A Meta afirma que a operação teve como alvo redes de golpes industrializadas
De acordo com a Meta, os centros de golpes tinham como alvo pessoas nos Estados Unidos, no Reino Unido e em países da Ásia e da região do Pacífico. A empresa disse que as redes estavam ligadas a operações de fraude em larga escala, incluindo golpes de romance, golpes de investimento e criptomoeda, ofertas de emprego falsas e outros esquemas de personificação projetados para mover as vítimas para canais de mensagens privadas e roubar dinheiro.
A Meta disse que, com base na inteligência compartilhada pelas autoridades policiais, desativou mais de 150.000 contas do Facebook e do Instagram que estavam envolvidas ou apoiavam as redes de centros de fraudes. A empresa também disse que o Centro Antifraude Cibernético da Polícia Real da Tailândia prendeu 21 pessoas como parte da operação mais ampla.

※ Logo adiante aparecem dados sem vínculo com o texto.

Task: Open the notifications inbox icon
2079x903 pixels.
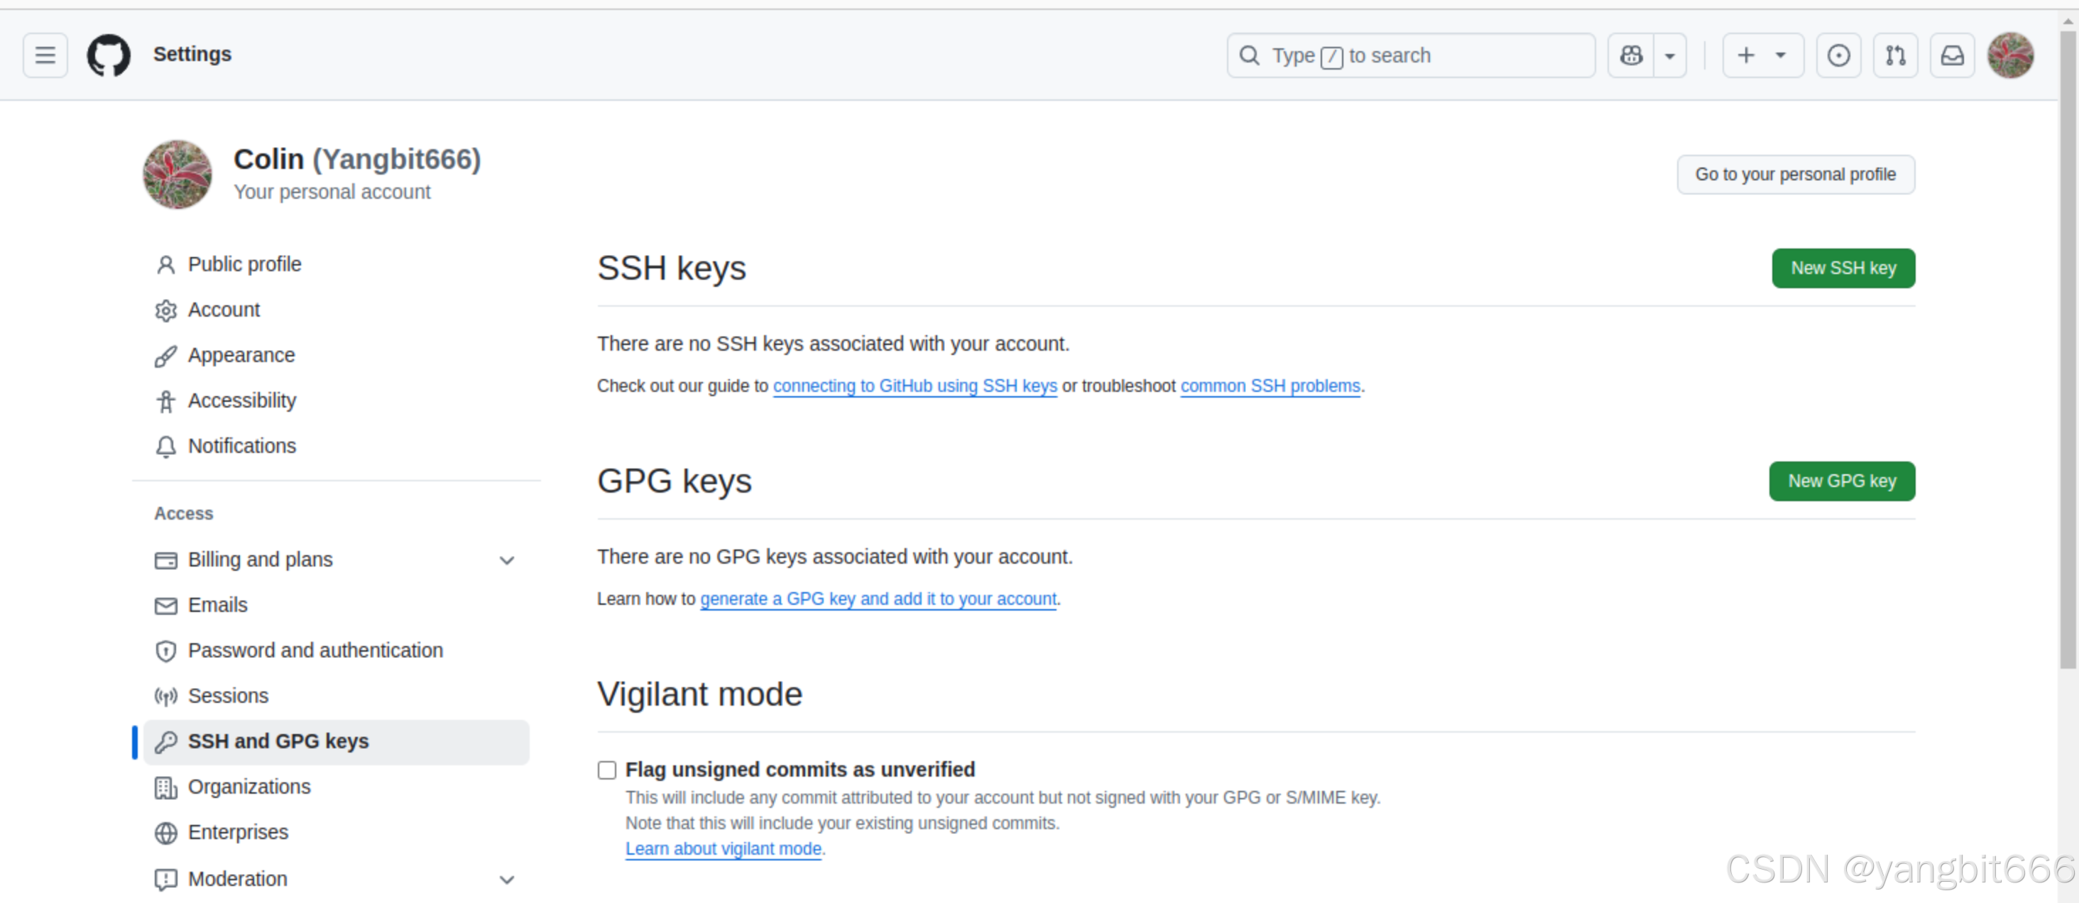Action: click(x=1951, y=55)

Esse foi o segundo surto de aplicação conjunta da Meta desde dezembro
A empresa descreveu a ação de março como sua segunda semana de interrupção conjunta desde dezembro de 2025. A Meta disse que a operação anterior resultou na remoção de cerca de 59.000 contas vinculadas a atividades semelhantes do centro de fraudes, o que significa que a última repressão foi significativamente maior. A empresa está usando essa comparação para argumentar que o trabalho conjunto de aplicação da lei com governos e empresas semelhantes está se tornando mais agressivo e mais coordenado.
A Meta também disse que o esforço mais recente envolveu o apoio de agências do Reino Unido, Canadá, Austrália, Nova Zelândia, Coreia do Sul, Japão, Cingapura, Filipinas e Indonésia. Isso é importante porque as redes de centrais de golpes baseadas em países como Camboja, Laos e Mianmar geralmente operam além das fronteiras, usam mão de obra traficada e têm como alvo as vítimas em todo o mundo e não em um único mercado.
A Meta está combinando a repressão com novas ferramentas anti-scam
A empresa vinculou a ação de fiscalização a uma impulso anti-scam em seus aplicativos. Em um post separado de março de 2026, a Meta disse que recentemente introduziu novos avisos para solicitações de amizade suspeitas no Facebook, alertas de golpes mais fortes no Messenger e avisos de vinculação de dispositivos no WhatsApp para dificultar que os fraudadores sequestrem contas ou pressionem os usuários a realizar ações inseguras.
A Meta também usou o anúncio para destacar a escala do problema mais amplo em suas plataformas. A empresa disse que removeu mais de 159 milhões de anúncios fraudulentos em 2025 e retirou 10,9 milhões de contas do Facebook e Instagram associadas a centros de fraudes criminosas durante o ano.
Os números da Meta mostram o grande papel que as principais plataformas sociais ainda desempenham tanto na disseminação quanto na interrupção de fraudes de centros de fraudes. A empresa está usando a derrubada de 150.000 contas para argumentar que a ação coordenada entre as plataformas e as agências de aplicação da lei pode interromper essas redes em escala, mesmo que a luta mais ampla contra os golpes on-line organizados continue.